Dear More Advanced that I R users,
I am having a problem creating and interpreting some data. Here we go with the question and please let me know which parts are not clear.

I have some data that I have imported and attached with R. Lets call the data set Fun_D. Now two of the columns of the data are non- numeric data that looks like this in my data frame.

             V1OS  V2Browser
Person 1: Windows     Opera
Person 2:     Mac    Safari
Person 3:   Linux    Chrome

ect…

Where V1 is the vector of the different OS's and V2 is the vector for the different Browsers. I'v got 100 rows of data like this it doesn't stop at just 3…

Ok Now I'v got this. Finally the question. I want to see a correlation matrix (from 0-1) between the OSs and the Browsers. Say for example there are more people on the Windows OS who use Opera than on the Mac OS who use Opera, based on that we should see a higher correlation number between Windows and Opera than Mac and Opera. Does this make sense?

I'v used the Goodman and Kruskal test with some success in the past but I don't know if it is correct to use it here or how I would even interpret the results of a Goodman and Kruskal test here.

Please let me know what I can clarify as I greatly appreciate any advice you can provide,

Thank you very much

Sam

Best Answer

Your data is not suitable for neither ANOVA/Kruskal-Wallis nor correlation analysis. What you need is a Chi-square test for independence to determine whether the operating system is related to browser preference at all.

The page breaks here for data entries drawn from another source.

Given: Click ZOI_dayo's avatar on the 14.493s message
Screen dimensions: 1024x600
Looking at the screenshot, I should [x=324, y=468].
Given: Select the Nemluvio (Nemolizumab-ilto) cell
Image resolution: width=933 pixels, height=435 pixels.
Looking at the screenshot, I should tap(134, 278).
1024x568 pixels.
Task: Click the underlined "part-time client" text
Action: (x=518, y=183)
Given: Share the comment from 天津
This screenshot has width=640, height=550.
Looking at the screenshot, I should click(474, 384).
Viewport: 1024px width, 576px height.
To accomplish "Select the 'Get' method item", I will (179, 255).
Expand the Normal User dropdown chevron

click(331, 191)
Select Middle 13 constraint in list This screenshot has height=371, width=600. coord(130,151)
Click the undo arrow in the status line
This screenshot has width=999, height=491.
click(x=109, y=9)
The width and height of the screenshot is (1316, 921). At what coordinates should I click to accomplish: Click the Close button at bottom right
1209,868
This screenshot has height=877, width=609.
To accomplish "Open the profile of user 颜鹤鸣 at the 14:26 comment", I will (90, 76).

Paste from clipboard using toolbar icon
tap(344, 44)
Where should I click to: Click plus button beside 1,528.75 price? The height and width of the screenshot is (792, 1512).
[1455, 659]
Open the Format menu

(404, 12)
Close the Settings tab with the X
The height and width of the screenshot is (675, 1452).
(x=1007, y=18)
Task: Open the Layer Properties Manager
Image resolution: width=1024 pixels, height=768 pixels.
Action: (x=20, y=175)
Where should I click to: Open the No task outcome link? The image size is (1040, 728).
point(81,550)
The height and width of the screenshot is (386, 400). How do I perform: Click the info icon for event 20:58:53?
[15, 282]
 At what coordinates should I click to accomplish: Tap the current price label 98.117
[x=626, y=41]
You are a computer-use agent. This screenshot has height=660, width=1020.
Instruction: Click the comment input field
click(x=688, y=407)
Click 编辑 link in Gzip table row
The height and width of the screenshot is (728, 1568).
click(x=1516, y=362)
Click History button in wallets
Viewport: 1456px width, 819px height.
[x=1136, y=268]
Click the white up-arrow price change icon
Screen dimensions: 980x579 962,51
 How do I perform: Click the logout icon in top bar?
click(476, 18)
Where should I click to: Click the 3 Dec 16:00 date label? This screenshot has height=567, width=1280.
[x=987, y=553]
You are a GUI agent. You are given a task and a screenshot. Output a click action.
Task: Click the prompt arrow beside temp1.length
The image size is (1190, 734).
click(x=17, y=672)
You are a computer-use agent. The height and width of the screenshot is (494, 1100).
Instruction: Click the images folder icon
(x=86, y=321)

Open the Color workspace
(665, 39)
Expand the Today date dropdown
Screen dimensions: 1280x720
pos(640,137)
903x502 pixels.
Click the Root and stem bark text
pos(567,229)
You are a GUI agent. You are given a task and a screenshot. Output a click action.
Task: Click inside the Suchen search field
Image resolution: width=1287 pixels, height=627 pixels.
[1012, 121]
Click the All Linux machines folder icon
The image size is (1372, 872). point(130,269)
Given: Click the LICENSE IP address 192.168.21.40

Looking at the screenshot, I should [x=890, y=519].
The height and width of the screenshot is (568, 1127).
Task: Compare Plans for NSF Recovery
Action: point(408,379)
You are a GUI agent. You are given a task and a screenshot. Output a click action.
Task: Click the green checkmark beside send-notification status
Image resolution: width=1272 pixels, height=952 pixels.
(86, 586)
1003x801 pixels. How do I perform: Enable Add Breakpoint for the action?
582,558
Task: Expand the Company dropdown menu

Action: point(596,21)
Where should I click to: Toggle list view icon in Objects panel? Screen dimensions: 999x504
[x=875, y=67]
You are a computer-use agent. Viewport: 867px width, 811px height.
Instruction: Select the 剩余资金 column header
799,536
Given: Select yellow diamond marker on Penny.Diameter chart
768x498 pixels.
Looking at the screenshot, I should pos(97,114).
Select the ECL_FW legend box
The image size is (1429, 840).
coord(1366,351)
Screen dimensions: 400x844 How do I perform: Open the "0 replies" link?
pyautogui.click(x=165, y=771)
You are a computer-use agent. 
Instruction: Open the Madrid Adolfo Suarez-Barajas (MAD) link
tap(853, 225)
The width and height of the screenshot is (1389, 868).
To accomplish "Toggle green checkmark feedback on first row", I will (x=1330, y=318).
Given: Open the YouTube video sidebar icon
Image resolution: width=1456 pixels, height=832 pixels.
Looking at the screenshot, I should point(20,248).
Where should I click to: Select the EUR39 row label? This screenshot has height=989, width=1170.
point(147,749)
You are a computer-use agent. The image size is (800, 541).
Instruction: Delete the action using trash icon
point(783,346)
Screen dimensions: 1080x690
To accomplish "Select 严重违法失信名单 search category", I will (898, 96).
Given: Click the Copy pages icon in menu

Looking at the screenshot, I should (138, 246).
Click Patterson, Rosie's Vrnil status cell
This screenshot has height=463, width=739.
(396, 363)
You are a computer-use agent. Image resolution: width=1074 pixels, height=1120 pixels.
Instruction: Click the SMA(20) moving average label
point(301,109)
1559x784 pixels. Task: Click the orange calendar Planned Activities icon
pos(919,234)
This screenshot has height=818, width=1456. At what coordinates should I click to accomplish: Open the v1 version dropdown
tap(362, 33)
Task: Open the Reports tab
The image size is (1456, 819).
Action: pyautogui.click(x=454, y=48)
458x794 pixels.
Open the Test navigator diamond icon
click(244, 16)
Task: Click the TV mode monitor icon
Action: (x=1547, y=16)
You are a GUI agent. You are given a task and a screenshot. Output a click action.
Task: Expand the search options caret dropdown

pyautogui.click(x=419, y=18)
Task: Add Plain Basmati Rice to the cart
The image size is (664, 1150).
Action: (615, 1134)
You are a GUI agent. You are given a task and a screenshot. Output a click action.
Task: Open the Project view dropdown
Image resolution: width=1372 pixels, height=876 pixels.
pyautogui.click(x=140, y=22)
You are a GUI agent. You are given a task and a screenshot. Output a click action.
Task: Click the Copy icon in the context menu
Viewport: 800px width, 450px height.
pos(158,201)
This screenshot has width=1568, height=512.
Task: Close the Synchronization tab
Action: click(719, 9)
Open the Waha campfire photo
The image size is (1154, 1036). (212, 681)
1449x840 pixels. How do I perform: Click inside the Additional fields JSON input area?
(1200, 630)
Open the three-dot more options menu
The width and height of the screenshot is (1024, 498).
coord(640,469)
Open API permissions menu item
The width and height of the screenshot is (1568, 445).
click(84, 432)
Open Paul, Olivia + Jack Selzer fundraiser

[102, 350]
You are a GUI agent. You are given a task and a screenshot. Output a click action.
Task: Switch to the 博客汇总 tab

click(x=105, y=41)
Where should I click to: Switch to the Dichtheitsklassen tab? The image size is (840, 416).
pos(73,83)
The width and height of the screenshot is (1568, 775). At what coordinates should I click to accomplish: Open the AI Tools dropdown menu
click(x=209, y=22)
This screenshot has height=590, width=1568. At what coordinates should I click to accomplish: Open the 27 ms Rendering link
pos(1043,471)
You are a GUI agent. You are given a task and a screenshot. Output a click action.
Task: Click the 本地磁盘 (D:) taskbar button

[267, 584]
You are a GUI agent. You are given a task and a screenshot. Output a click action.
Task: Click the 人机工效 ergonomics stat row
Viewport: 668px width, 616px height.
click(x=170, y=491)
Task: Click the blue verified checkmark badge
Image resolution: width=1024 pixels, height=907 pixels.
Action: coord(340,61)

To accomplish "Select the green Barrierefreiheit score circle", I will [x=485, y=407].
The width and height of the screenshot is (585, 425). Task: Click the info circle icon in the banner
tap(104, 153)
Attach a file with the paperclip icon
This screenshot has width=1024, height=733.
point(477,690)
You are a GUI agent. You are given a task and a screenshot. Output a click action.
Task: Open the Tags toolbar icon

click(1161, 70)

To study specific relations, you could then make something like a hierarchical graph (or a tree) where all OS's (level 1 nodes) are linked to all of your browsers (level 2 nodes). The weight of an edge on the graph would indicate the strength of a connection between an OS and a browser. If you represent this graph as a matrix, you can easily normalise your connection strength in the unit interval [0,1] by dividing every element in your matrix by its largest element.